Provided passage
+ + + + + + +

While I can’t help you predict every single that could go wrong in your business, here are some ideas for handling disgruntled clients. Incorporate these proactive business-building ideas to help avoid unhappy clients, but also make sure you take care of yourself so you’re in a better position to remain stress-free when situations arise (and they will).
While you don’t want to dwell on the fact that bad situations may arise, knowing how you’ll handle yourself in difficult situations can be a relief when the time comes.
Think up some “worst possible scenarios,” write them down, and then write down how you’d handle each situation. Take time to really think through each scenario and then rewrite your answers as needed. Keep this reference handy so you can just pull it out when you have a difficult client.
While creating your action plan above, think about business processes you can implement to handle disgruntled clients. You can’t rely on automation completely but certainly, an email can start the ball rolling. Just knowing the logical next step in the process can relieve stress when you’re worried about why this client is leaving you.
Click here to get my 10 done-for-you letters to help you manage difficult client situations. It’s the perfect thing to have on hand or to share with your VA when you’re in the midst of dealing with tough clients.
Practice what you preach. Review what boundaries you have in place and if they’re working for you. You are your client’s best teacher and you lead by example, so if they see you answering email at 11 pm, they will continue to reach out to you at all hours, fully expecting an immediate response.

+ + + + + + +

Given material
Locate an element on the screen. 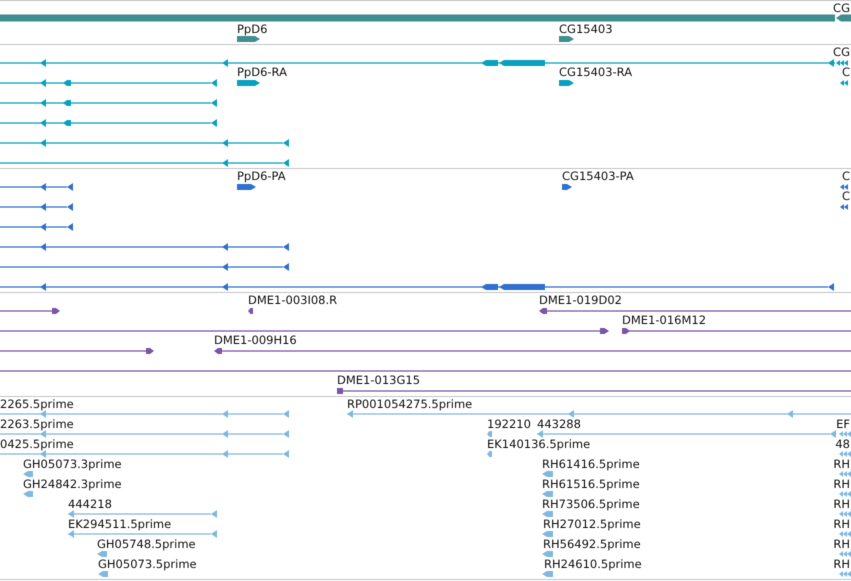  feature-label: EF is located at coordinates (843, 424).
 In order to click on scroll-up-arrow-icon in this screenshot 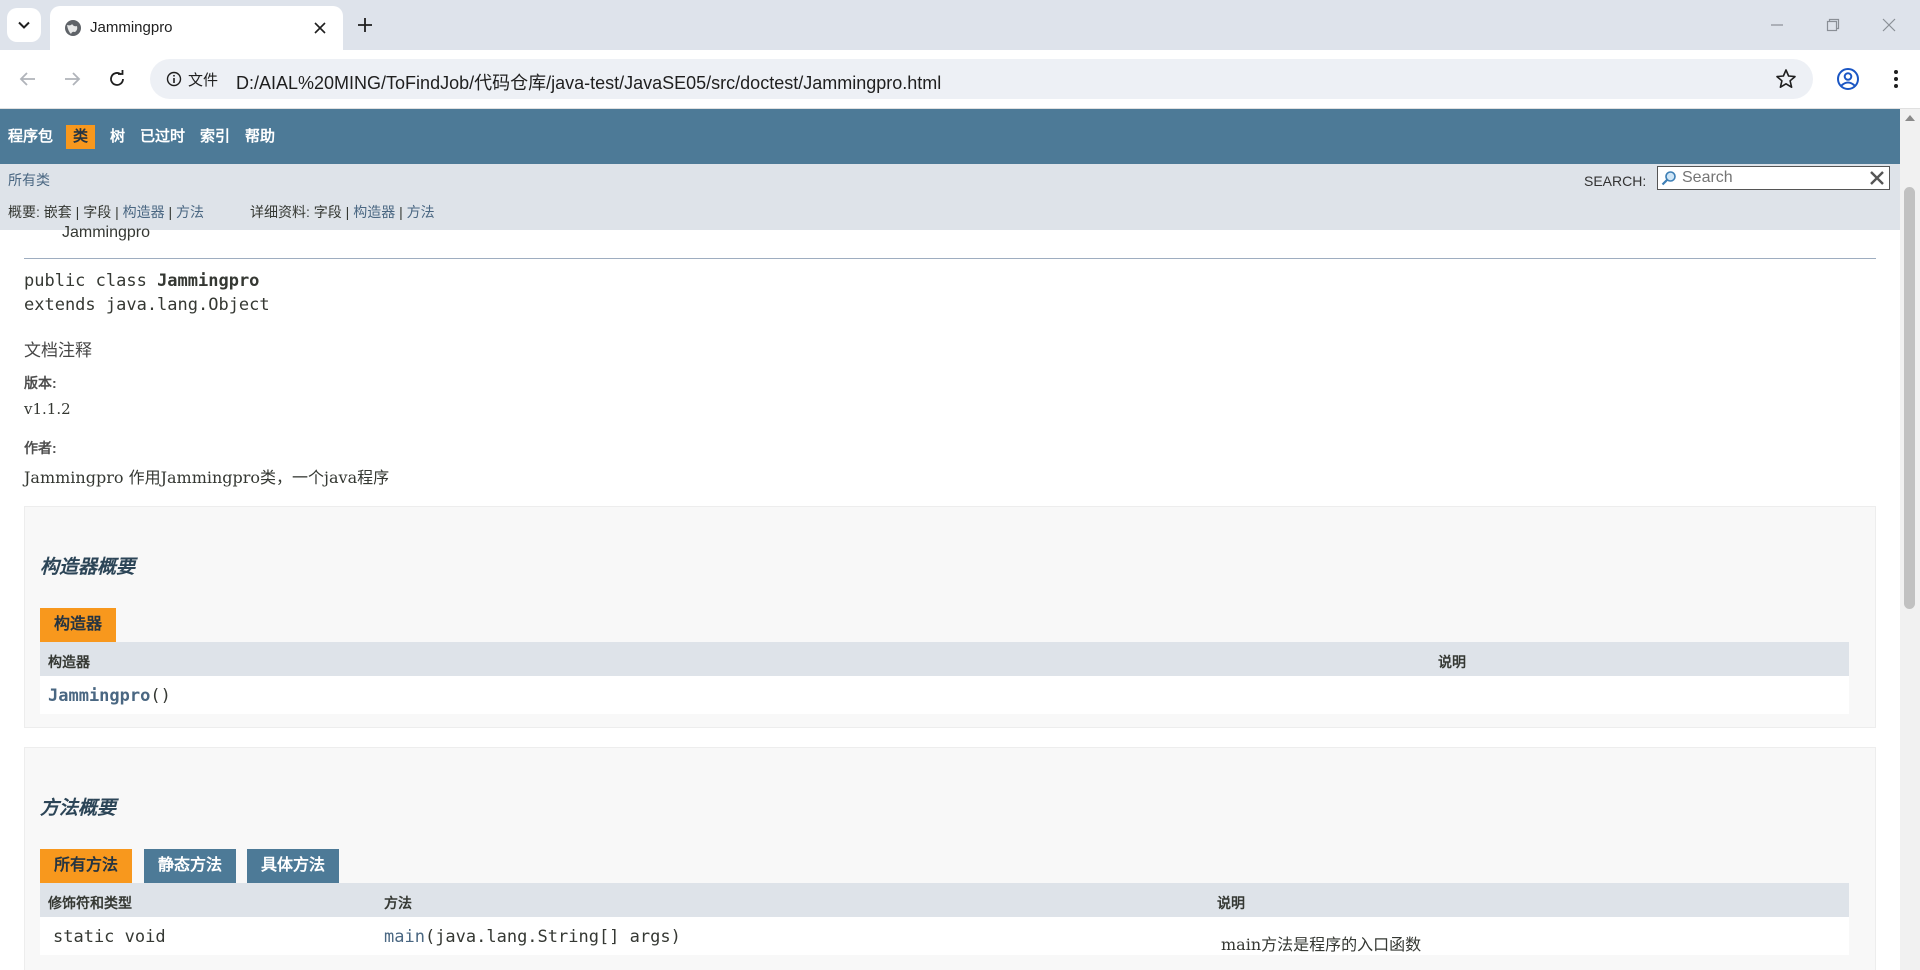, I will do `click(1910, 118)`.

+ + + + + + +

Request
Reproduce the text on handling disgruntled clients starting at "Think up some" and ending at "a difficult client.", swapping "reference" for "checklist".

Reply
Think up some “worst possible scenarios,” write them down, and then write down how you’d handle each situation. Take time to really think through each scenario and then rewrite your answers as needed. Keep this checklist handy so you can just pull it out when you have a difficult client.